Dataset items
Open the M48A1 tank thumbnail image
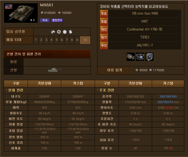This screenshot has width=188, height=157. coord(21,13)
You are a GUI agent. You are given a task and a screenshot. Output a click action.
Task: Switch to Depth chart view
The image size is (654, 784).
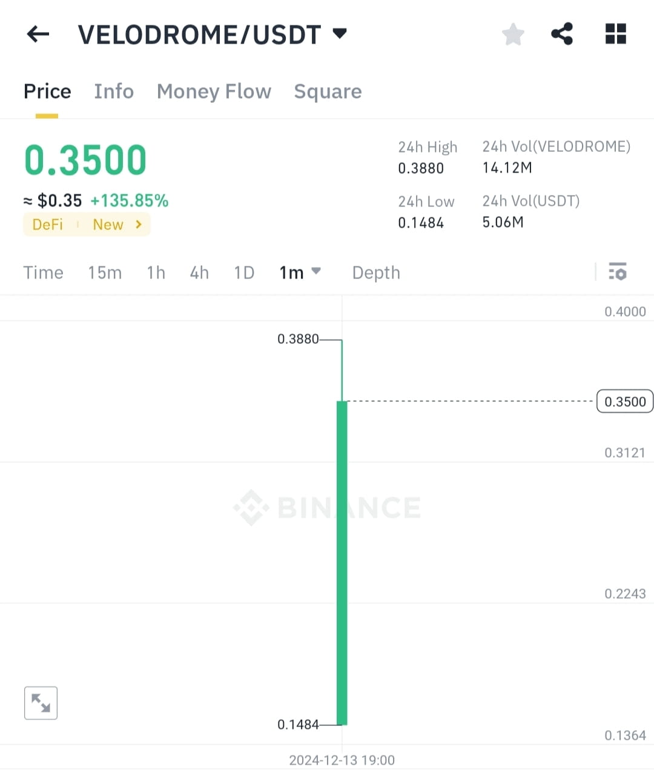click(x=376, y=272)
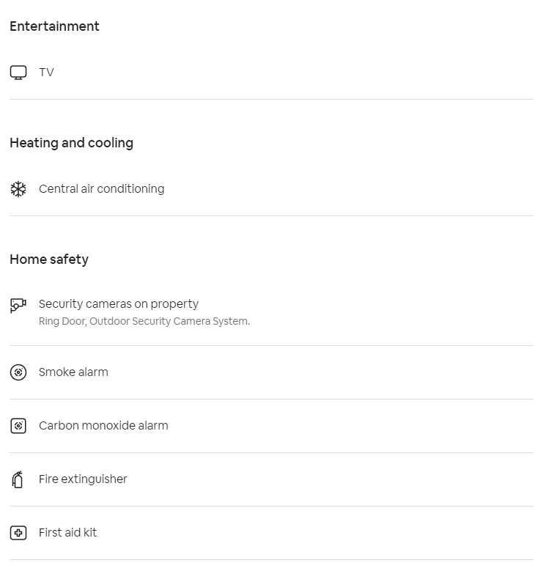The width and height of the screenshot is (546, 571).
Task: Select the Carbon monoxide alarm label
Action: tap(103, 426)
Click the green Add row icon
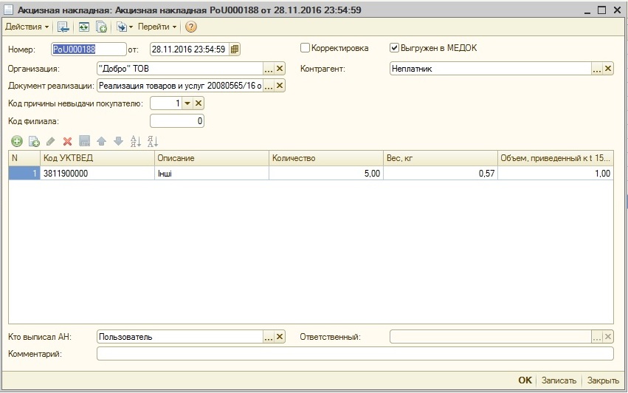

Problem to work on:
Every line above is to be duplicated exactly; no picture should be carried over.

Output for this exercise:
Open the M48A1 tank thumbnail image
This screenshot has width=188, height=157. coord(21,13)
You are a GUI agent. You are given a task and a screenshot. Output a click action.
Task: Switch to Depth chart view
The image size is (654, 784).
click(x=376, y=272)
The width and height of the screenshot is (546, 571).
Task: Select the Carbon monoxide alarm label
Action: tap(103, 426)
Click the green Add row icon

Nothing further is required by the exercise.